Records from a data source
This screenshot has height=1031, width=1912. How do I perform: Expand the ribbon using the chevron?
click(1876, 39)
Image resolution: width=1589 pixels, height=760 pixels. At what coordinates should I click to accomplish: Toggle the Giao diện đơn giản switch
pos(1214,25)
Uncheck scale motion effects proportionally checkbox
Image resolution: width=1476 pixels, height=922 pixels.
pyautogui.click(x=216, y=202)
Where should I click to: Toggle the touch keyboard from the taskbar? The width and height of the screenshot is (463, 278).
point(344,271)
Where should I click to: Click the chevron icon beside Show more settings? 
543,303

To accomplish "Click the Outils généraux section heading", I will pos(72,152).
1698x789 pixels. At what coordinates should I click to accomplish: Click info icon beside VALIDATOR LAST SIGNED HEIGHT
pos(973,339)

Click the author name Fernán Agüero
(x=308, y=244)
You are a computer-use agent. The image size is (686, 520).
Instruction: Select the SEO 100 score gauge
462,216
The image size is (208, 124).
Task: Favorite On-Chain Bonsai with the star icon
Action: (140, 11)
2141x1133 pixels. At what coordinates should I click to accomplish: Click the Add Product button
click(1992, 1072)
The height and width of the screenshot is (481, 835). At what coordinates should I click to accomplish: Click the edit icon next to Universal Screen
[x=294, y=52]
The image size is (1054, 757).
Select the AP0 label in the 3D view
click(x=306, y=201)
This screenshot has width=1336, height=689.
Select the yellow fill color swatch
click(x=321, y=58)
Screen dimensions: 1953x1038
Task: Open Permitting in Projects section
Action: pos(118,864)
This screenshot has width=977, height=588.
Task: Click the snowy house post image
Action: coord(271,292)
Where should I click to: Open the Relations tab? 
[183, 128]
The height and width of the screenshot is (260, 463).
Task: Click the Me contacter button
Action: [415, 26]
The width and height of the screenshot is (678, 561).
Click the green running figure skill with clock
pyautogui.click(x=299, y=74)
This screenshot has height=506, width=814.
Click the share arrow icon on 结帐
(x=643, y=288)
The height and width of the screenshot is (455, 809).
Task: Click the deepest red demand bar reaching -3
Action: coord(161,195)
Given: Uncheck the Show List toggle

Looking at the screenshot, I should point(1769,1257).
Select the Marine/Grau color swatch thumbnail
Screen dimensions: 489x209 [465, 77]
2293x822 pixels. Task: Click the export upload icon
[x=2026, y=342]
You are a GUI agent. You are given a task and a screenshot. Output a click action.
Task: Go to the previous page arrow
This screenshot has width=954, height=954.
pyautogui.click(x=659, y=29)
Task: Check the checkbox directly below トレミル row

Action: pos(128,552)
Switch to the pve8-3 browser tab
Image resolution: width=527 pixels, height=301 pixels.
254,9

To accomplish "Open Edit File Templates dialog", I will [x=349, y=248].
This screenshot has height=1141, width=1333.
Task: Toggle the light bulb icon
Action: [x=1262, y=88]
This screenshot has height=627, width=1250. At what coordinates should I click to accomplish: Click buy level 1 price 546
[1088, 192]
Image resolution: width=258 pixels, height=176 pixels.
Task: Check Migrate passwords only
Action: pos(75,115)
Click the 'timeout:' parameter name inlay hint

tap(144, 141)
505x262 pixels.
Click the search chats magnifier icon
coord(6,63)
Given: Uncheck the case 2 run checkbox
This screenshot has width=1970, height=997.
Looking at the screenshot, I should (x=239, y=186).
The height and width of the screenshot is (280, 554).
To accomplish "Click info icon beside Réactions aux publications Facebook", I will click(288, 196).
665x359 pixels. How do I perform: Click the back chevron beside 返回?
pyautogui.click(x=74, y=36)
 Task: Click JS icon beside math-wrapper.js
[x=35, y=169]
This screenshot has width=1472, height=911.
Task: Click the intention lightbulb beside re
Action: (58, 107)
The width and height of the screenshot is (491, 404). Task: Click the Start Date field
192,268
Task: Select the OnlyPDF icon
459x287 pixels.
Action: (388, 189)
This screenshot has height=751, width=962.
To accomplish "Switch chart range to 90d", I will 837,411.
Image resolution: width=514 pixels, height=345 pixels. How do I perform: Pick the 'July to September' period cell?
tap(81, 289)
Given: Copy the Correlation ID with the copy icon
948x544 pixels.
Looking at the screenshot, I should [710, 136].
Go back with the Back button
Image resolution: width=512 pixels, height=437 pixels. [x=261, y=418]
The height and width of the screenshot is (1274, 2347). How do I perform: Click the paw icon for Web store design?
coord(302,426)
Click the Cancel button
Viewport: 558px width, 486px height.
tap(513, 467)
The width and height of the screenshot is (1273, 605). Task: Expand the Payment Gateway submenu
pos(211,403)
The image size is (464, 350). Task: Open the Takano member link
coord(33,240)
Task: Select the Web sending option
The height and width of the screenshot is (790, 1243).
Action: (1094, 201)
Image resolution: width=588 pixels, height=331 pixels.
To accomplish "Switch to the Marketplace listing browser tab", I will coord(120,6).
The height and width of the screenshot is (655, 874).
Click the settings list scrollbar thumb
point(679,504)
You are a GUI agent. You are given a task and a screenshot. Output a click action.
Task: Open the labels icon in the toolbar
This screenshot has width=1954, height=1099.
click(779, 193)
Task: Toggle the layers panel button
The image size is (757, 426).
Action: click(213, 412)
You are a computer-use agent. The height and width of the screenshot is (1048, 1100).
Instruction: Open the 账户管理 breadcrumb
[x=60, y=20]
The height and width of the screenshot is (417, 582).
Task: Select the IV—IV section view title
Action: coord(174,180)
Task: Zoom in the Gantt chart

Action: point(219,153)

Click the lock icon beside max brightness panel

(Required task):
Reproduce the lines of the records exactly, starting at the line that contains "The width and height of the screenshot is (678, 561)." and ending at the line that contains "Action: [x=1262, y=88]", with both of those lines included.

(Result of the exercise):
The width and height of the screenshot is (678, 561).
Click the green running figure skill with clock
pyautogui.click(x=299, y=74)
This screenshot has height=506, width=814.
Click the share arrow icon on 结帐
(x=643, y=288)
The height and width of the screenshot is (455, 809).
Task: Click the deepest red demand bar reaching -3
Action: coord(161,195)
Given: Uncheck the Show List toggle

Looking at the screenshot, I should point(1769,1257).
Select the Marine/Grau color swatch thumbnail
Screen dimensions: 489x209 [465, 77]
2293x822 pixels. Task: Click the export upload icon
[x=2026, y=342]
You are a GUI agent. You are given a task and a screenshot. Output a click action.
Task: Go to the previous page arrow
This screenshot has width=954, height=954.
pyautogui.click(x=659, y=29)
Task: Check the checkbox directly below トレミル row

Action: pos(128,552)
Switch to the pve8-3 browser tab
Image resolution: width=527 pixels, height=301 pixels.
254,9

To accomplish "Open Edit File Templates dialog", I will [x=349, y=248].
This screenshot has height=1141, width=1333.
Task: Toggle the light bulb icon
Action: [x=1262, y=88]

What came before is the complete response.